Bu saldırgan sürüler İsrail’in, bölgedeki Arap gericiliğinin, emperyalist devletlerin ve dinci-faşist iktidarın açık desteği ile pervasızca hareket ederek Suriye’nin emperyalizm tarafından ekonomik olarak tam ilhak edilmesinin önünü açıyor. Üstelik bu faşist sürüler hamileri Siyonist İsrail’e Suriye topraklarının ilhak ve işgali için alan açarken, İsrail fırsattan istifade kendisine tehdit olacak Suriye’nin eski askeri potansiyelini de imha etmeyi ihmal etmiyor. Bir taraftan ezilen inanç kesimlerine yönelik bu vahşi saldırılar sürerken, Kürt halkının kazanımları da dinci-faşizm tarafından tasfiye edilmek isteniyor. Çetelerin, türlü desteğe rağmen Fırat önlerinde art arda mağlup edilmesi, tüm dünyaya bir kez daha halklaşmış bir devrimin, zoru kuşanmış bir halkın ne kadar güçlü olduğunu gösterdi. Rojava’nın kendini koruyacak örgütlü güçlerinin olması bölgedeki faşist sürüleri, işgalci devletleri durduran en önemli durumlardan biri olarak yerini koruyor. Emperyalizm ve dinci-faşizm de Kürt halkının bu güçlü örgütlü gücünü dağıtmaya çalışıyor. Tarihte pek çok örneği de mevcut. Rus burjuvazisi değil miydi, Şubat devriminin ardından silahlı işçilerin elinden silahları almaya çalışan, tıpkı 1870’in Fransız burjuvaları gibi. Bugün de Kürt halkını dize getirmek ve kendi kaderini tayin etmesini engellemek için aynı yol izleniyor.

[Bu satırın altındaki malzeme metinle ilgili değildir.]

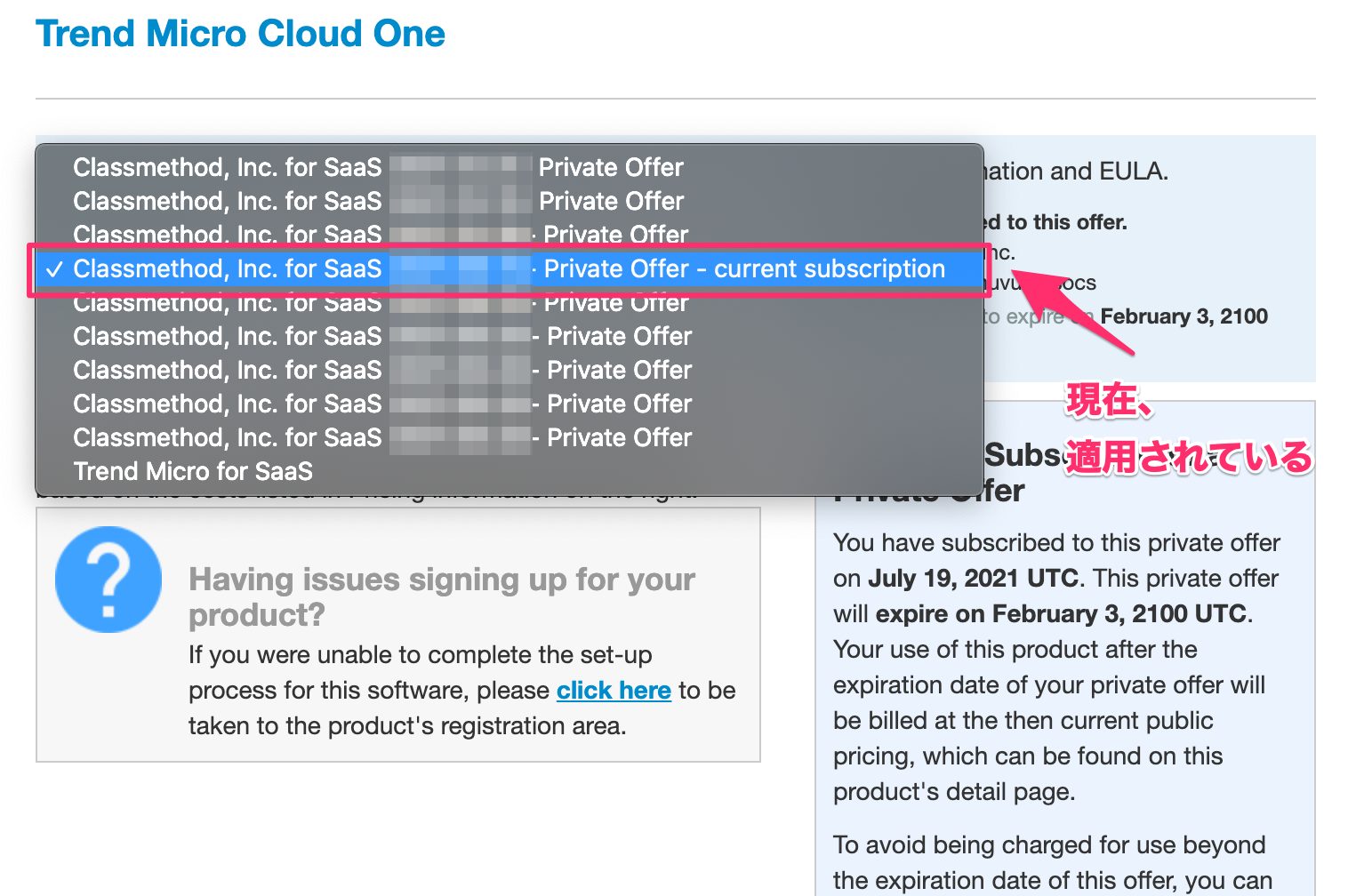Open the click here registration link
Image resolution: width=1348 pixels, height=896 pixels.
(x=614, y=691)
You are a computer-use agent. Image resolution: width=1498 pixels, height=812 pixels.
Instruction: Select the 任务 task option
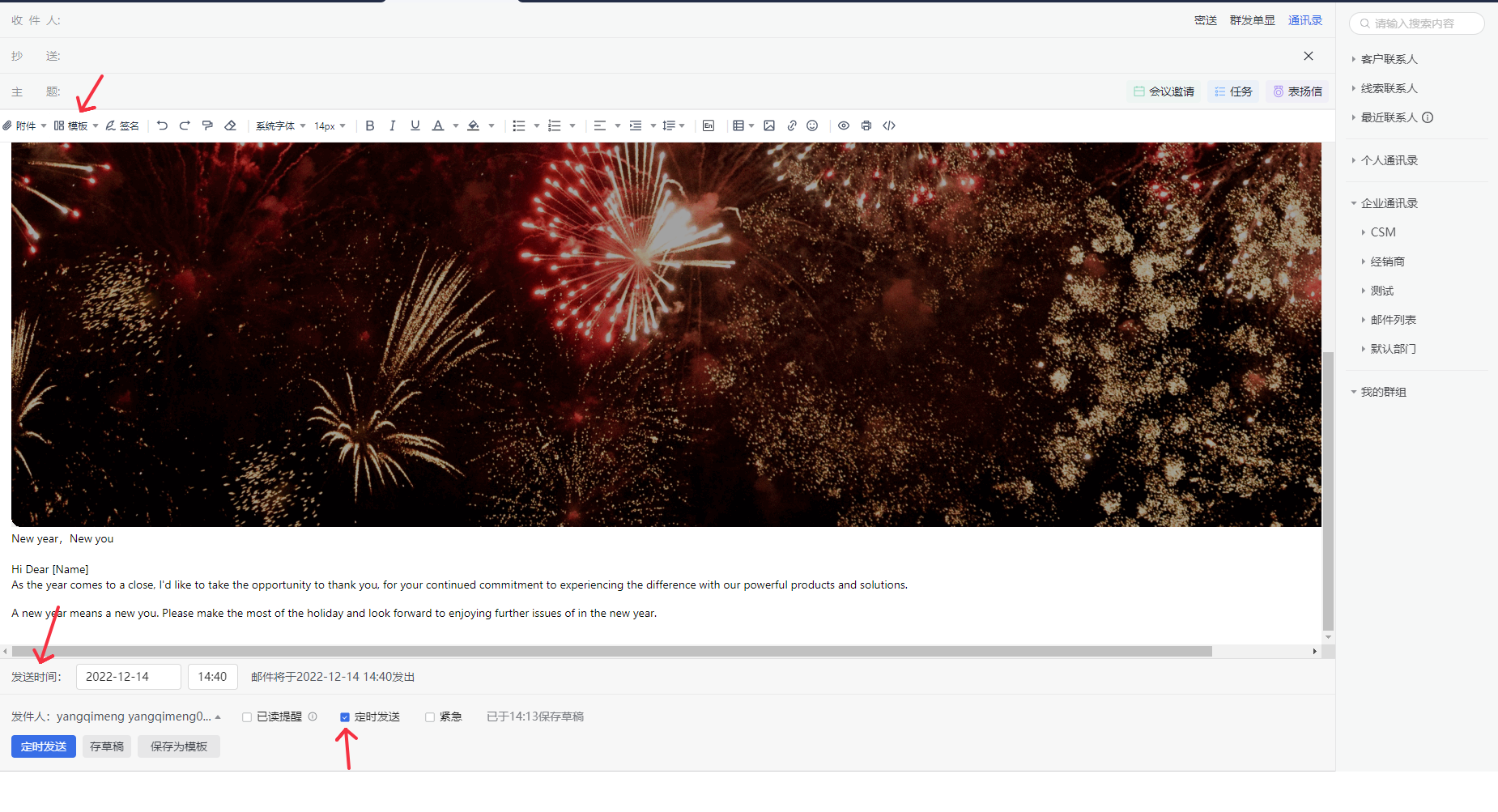click(1233, 91)
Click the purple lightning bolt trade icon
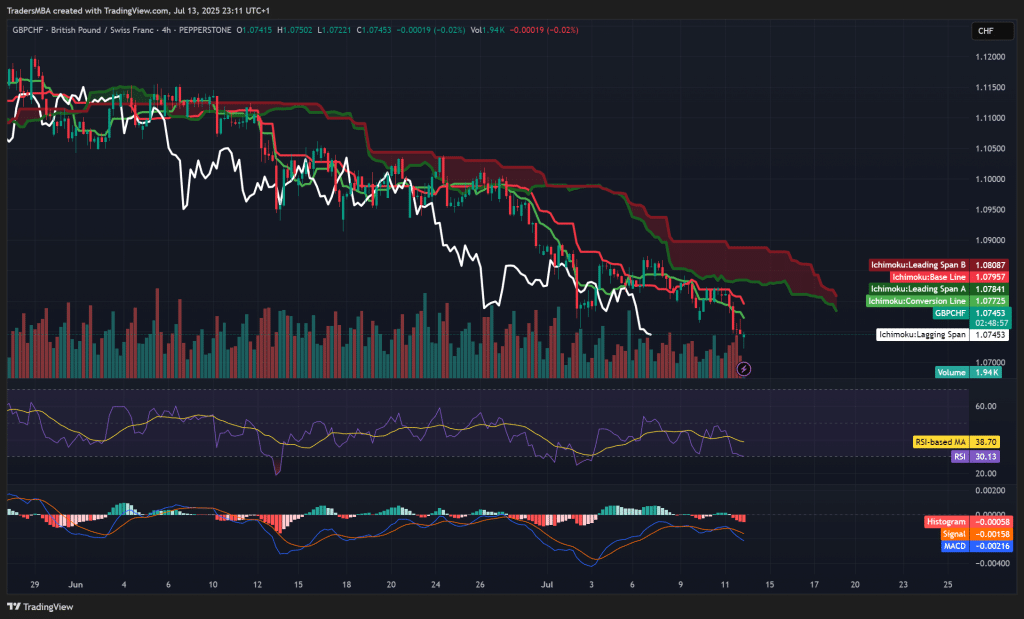Viewport: 1024px width, 619px height. (x=742, y=369)
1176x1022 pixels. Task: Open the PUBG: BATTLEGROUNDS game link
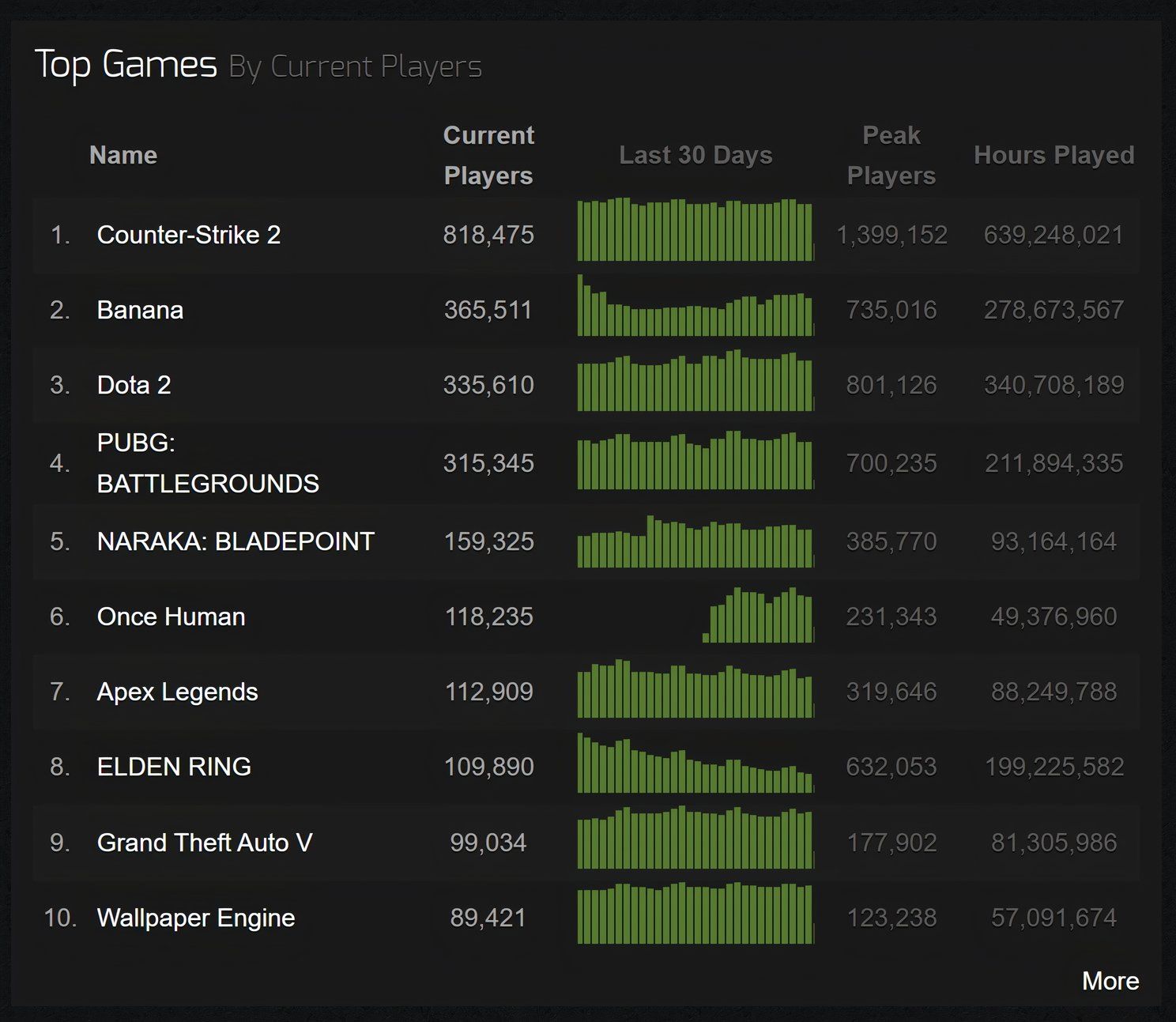[x=207, y=462]
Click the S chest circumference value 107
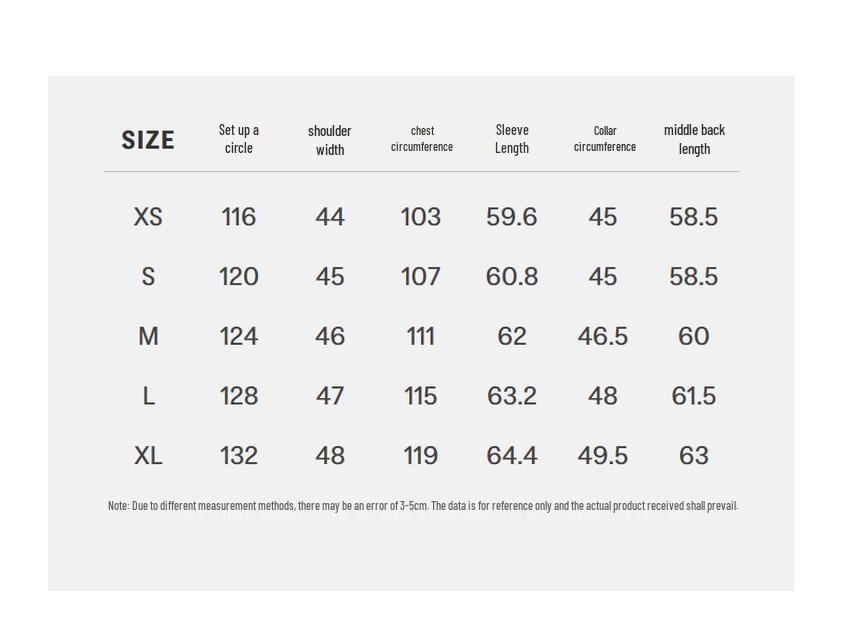The height and width of the screenshot is (632, 842). (x=420, y=277)
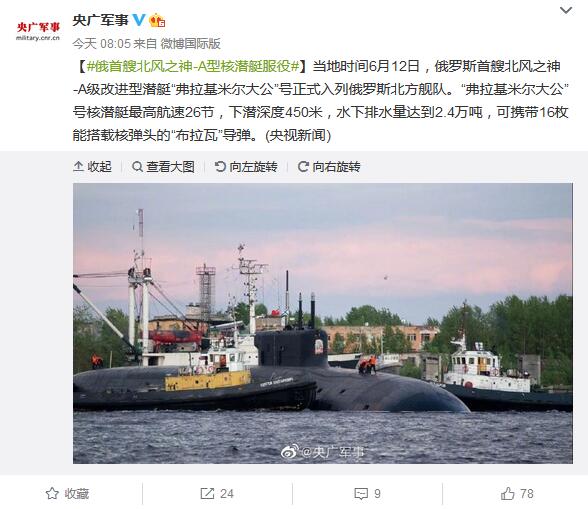Click the collapse up-arrow icon
This screenshot has width=588, height=509.
78,167
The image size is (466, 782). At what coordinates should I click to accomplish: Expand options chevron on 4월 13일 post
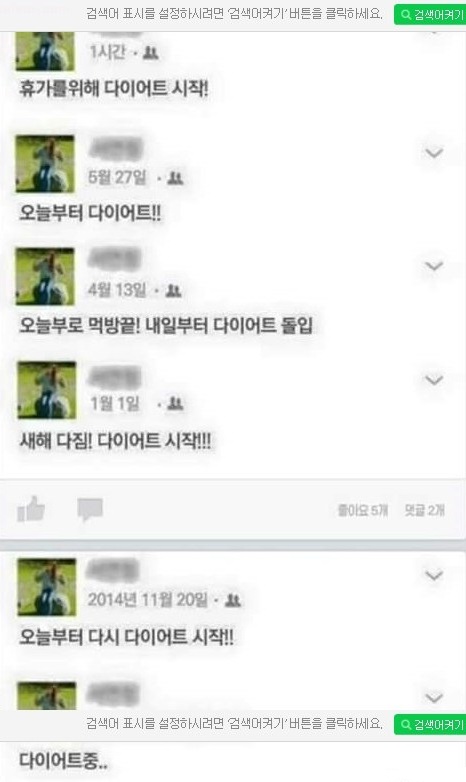pos(434,266)
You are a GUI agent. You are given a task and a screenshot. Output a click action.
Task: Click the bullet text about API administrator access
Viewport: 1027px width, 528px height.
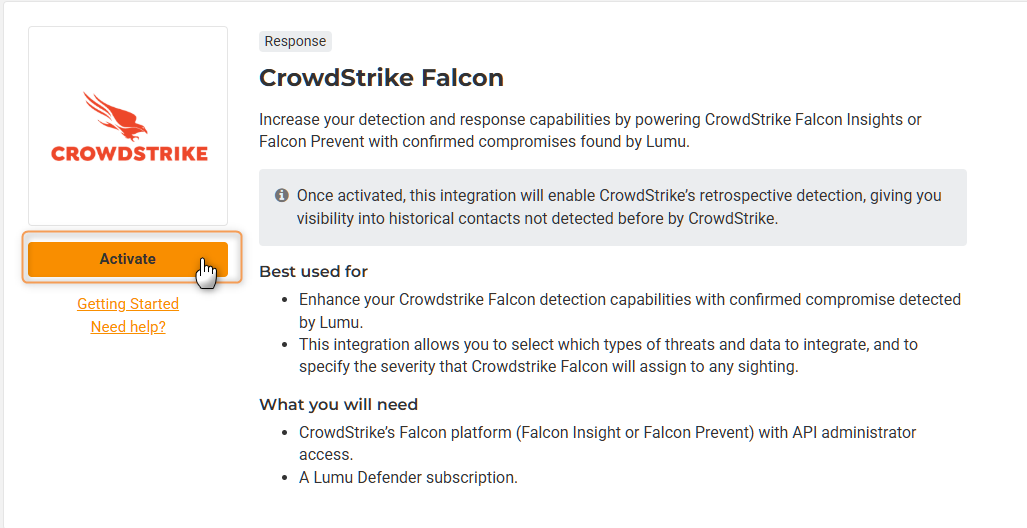[x=607, y=443]
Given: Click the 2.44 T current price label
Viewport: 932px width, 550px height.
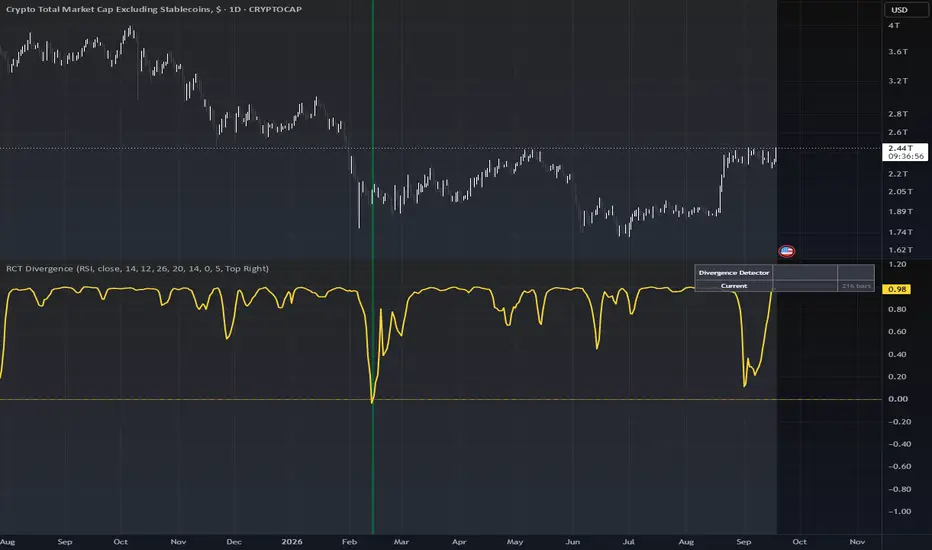Looking at the screenshot, I should point(905,152).
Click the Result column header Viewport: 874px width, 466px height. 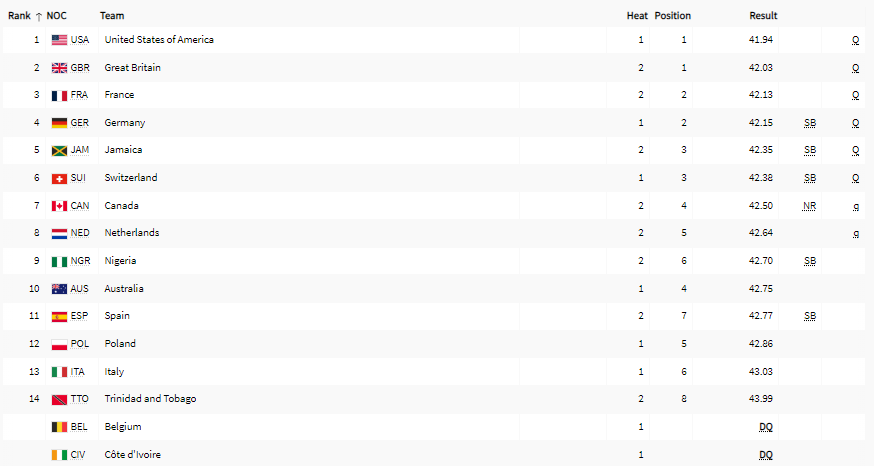(763, 16)
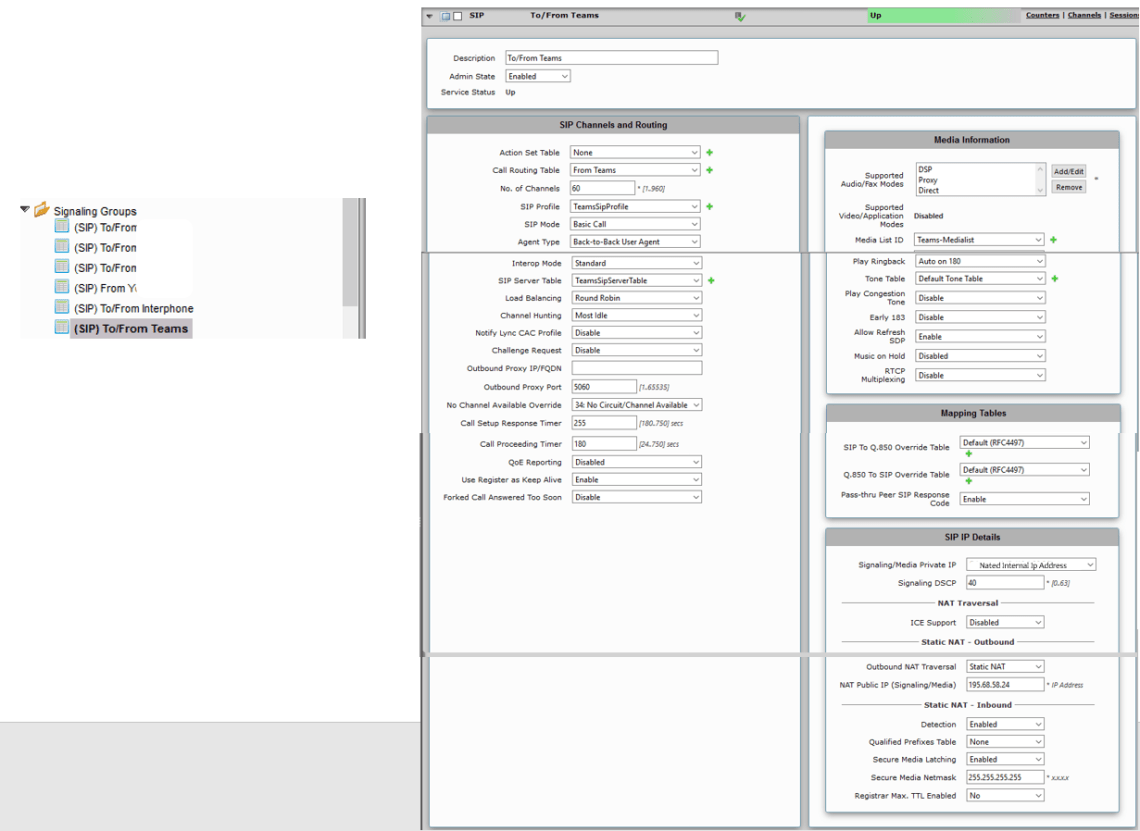The width and height of the screenshot is (1140, 831).
Task: Click Signaling Groups folder icon
Action: (x=42, y=211)
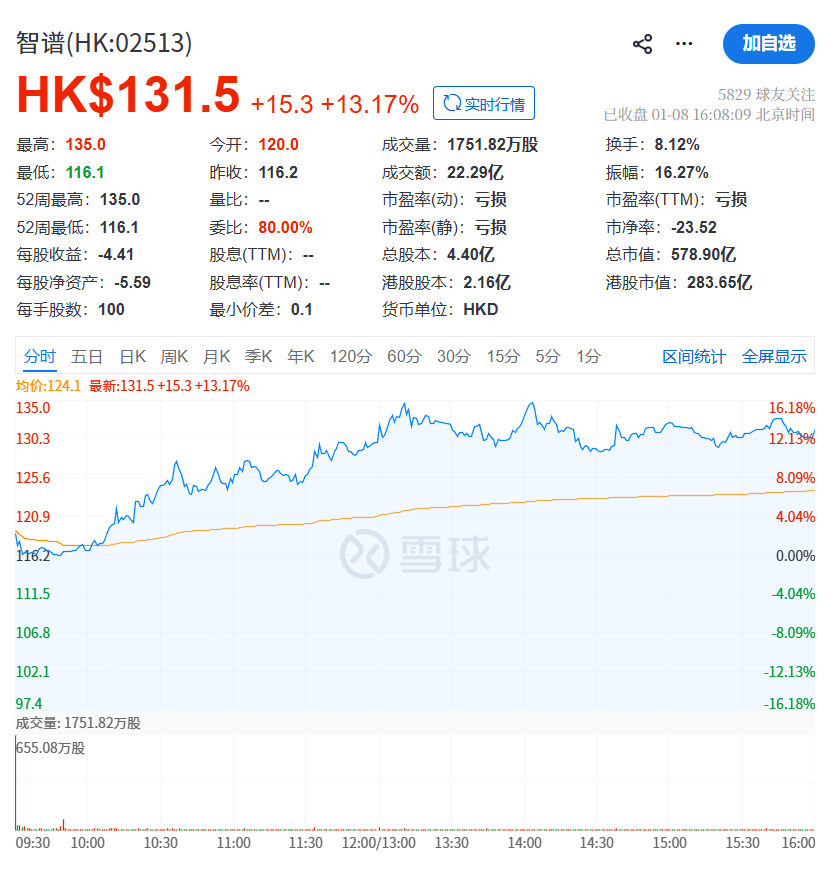The image size is (833, 874).
Task: Click the 14:00 peak on price line
Action: [531, 404]
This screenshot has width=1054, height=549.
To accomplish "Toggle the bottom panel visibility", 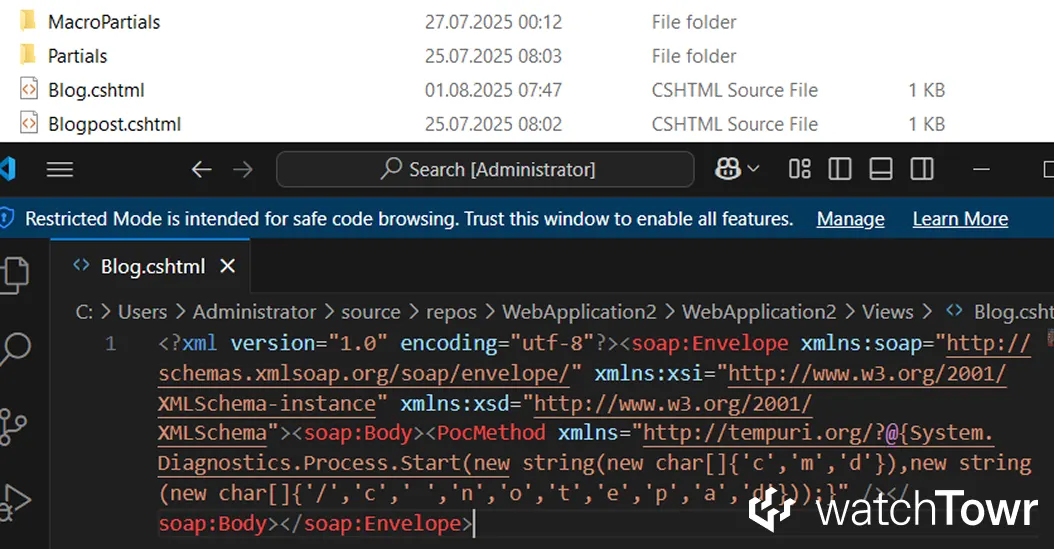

Suriye’deki gelişmelerin ve ibrenin kısa süreli de olsa karşı devrimcilerin lehine dönmesi, Türkiye’deki faşist, gerici güçlere de saldırganlıklarını artırmaları olanağını veriyor. Bir süredir “siyasal Aleviler” demagojisi üzerinden ortaya atılan bu sözlü saldırılar, tüm ilerici güçlere bir gerçeği yeniden hatırlatıyor. Dinci-faşizm şovenist histerilerle, dinci gerici politikalarla ve özelleşmiş saldırılarla ezilen inanç kesimlerini, ezilen Kürt ulusunu her fırsatta hedefe koyuyor. Dinci-faşist iktidarın beslediği tosuncukların Suriye’de yaptığı Alevi katliamları, yüz yıllık burjuva egemenliğin tarihindeki baskı ve katliamcı anlayışla izdüşümlüdür. Çünkü bu yüzyıllık tarihte halklar arasında bu gerici, iğrenç demagoji ile nefret tohumları eken, ezilen inanç kesimlerine ve ezilen ulus ve ulusal topluluklara katliamlar düzenleyen bu anlayış, bu politikayı bugün daha geniş bir coğrafyada uygulamaya koyuyor.

Bu saldırganlık sürerken, Alevi emekçiler, ilerici devrimci güçler sokaklara çıkmaya, bu saldırganlığın durması için tepkilerini koymaya başladı. Ancak yeterli değil, her fırsatta katliamlarla tehdit edilen, hedef gösterilen ezilen inanç kesimlerine mensup emekçilerin kurtuluşu ve özgür, güvenli bir yaşam sürebilmesi, devrimin zaferinin kazanılmasına bağlıdır. Bugün Türkiye’den Kürdistan’a, Suriye’den Ortadoğu’nun geniş topraklarına kadar ezilen halklara özgürlük emperyalizme, siyonizme ve dinci-faşist iktidarlara karşı yürütülecek devrimci mücadeleler sayesinde kazanılacak. Bölgede karşı devrim üslerinin halk devrimleriyle yıkılması için anti-faşist, anti-kapitalist ve anti-emperyalist hattın güçlendirilmesi günün acil sorunudur. Öbür türlüsü BM’den veya bölgedeki gerici devletlerden bu katliamları durdurmalarını istemek boşa kürek sallamaktan başka bir şey olmayacaktır.